Aterro Sanitário da Capital receberá resíduos de Figueirão, Jaraguari e Corguinho

Convênios publicados no Diogrande fixam cobrança por tonelada e preveem envio ao Aterro Dom Antônio Barbosa II, sob gestão da CG Solurb.

Caminhão de coleta descarregando resíduos em aterro sanitário licenciado em Campo Grande, com equipamentos ambientais ao fundo
Convênios definem envio de resíduos de três municípios ao Aterro Dom Antônio Barbosa II, com cobrança por tonelada. Foto: Gerada por IA | Adriano Hany

A Prefeitura de Campo Grande oficializou convênios com Figueirão, Jaraguari e Corguinho para que os três municípios passem a enviar seus resíduos sólidos ao Aterro Sanitário Dom Antônio Barbosa II, na Capital. Os extratos dos acordos foram publicados no Diogrande desta terça-feira, 10 de fevereiro de 2026. Eles detalham a estrutura operacional e financeira para o recebimento, tratamento e destinação final do lixo vindo das cidades vizinhas.

A formalização foi conduzida por meio da Agência Municipal de Regulação dos Serviços Públicos (AGEREG) e da Secretaria Municipal de Infraestrutura e Serviços Públicos (SISEP). Além disso, a operação envolve a Agência Municipal de Meio Ambiente e Planejamento Urbano (PLANURB). Ela também envolve a concessionária CG Solurb Soluções Ambientais, responsável pela gestão do aterro e pela execução da etapa de disposição final.

Taxa por tonelada e funcionamento do serviço

Pelo modelo definido, foi fixada uma taxa unificada para os três municípios. O custo inicial estabelecido para a disposição final dos resíduos, que envolve o descarte técnico e ambientalmente adequado no aterro licenciado, foi de R$ 214,54 por tonelada depositada. Assim, cada prefeitura deverá arcar com o valor conforme o volume efetivamente entregue ao longo do contrato.

MUNICÍPIO DE ORIGEM TAXA POR TONELADA DESTINO FINAL
Figueirão – MS R$ 214,54 Aterro Dom Antônio Barbosa II
Jaraguari – MS R$ 214,54 Aterro Dom Antônio Barbosa II
Corguinho – MS R$ 214,54 Aterro Dom Antônio Barbosa II

A iniciativa foi fundamentada na Lei Federal nº 14.133/2021, que rege licitações e contratos, e segue as diretrizes da Lei nº 12.305/2010, que instituiu a Política Nacional de Resíduos Sólidos. Nesse contexto, a cooperação entre entes federados é utilizada como estratégia para dar destino ambientalmente correto ao lixo. Isso evita descarte irregular e reduz a dependência de estruturas inadequadas, como lixões a céu aberto.
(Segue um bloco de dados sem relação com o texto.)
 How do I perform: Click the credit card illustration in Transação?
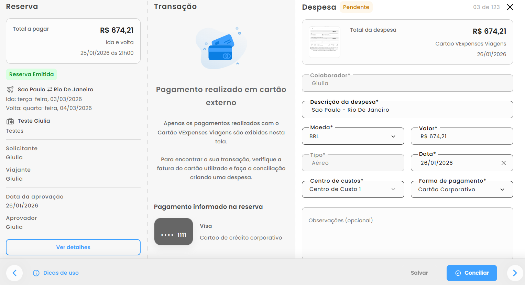(x=221, y=48)
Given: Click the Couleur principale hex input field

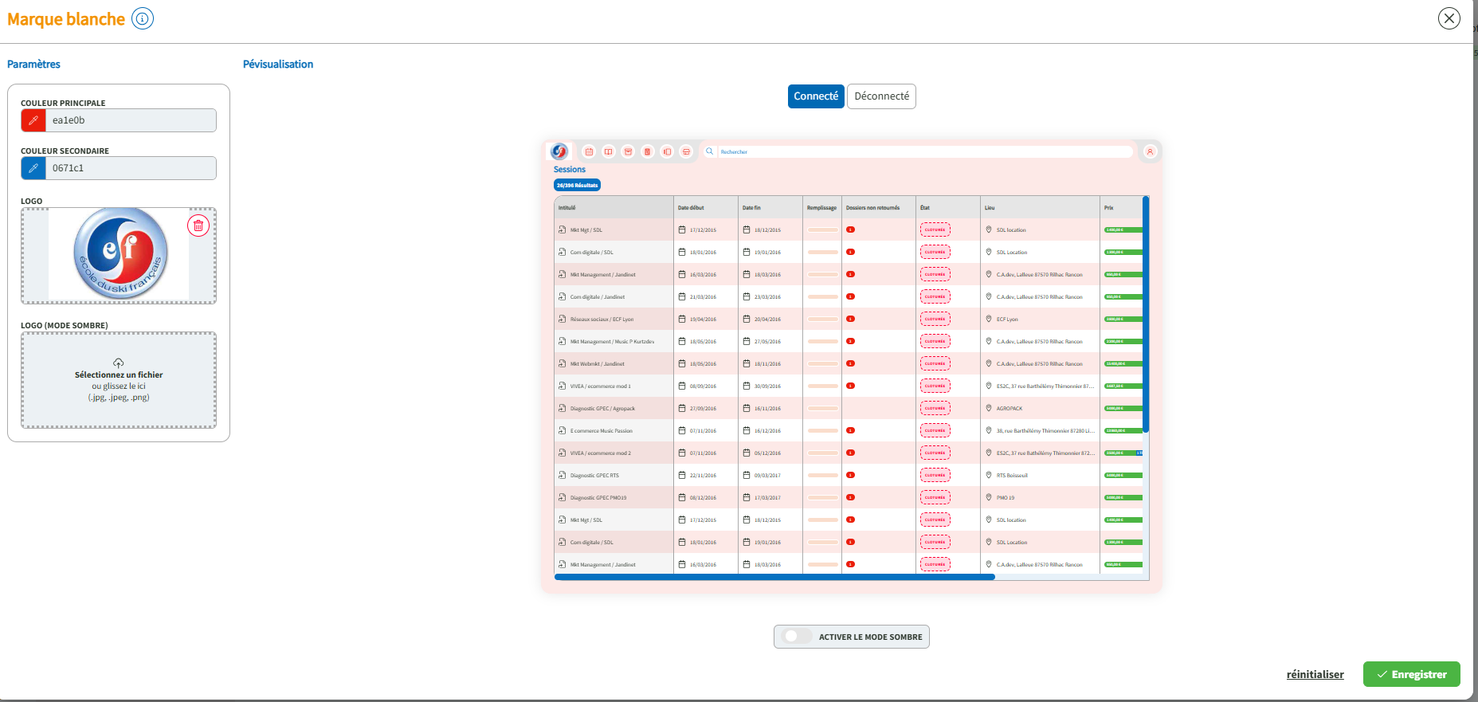Looking at the screenshot, I should pyautogui.click(x=131, y=120).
Vigência indicada nos convênios

Embora os extratos tenham sido publicados em fevereiro de 2026, os documentos apontam que a vigência prevista abrange o período de 6 de novembro de 2025 a 6 de novembro de 2026, totalizando 12 meses de validade para a prestação do serviço. Com isso, os municípios passam a ter um instrumento formal para planejar a destinação de seus resíduos no período indicado. Enquanto isso, Campo Grande amplia a operação de recebimento dentro de um modelo regulado e com cobrança definida.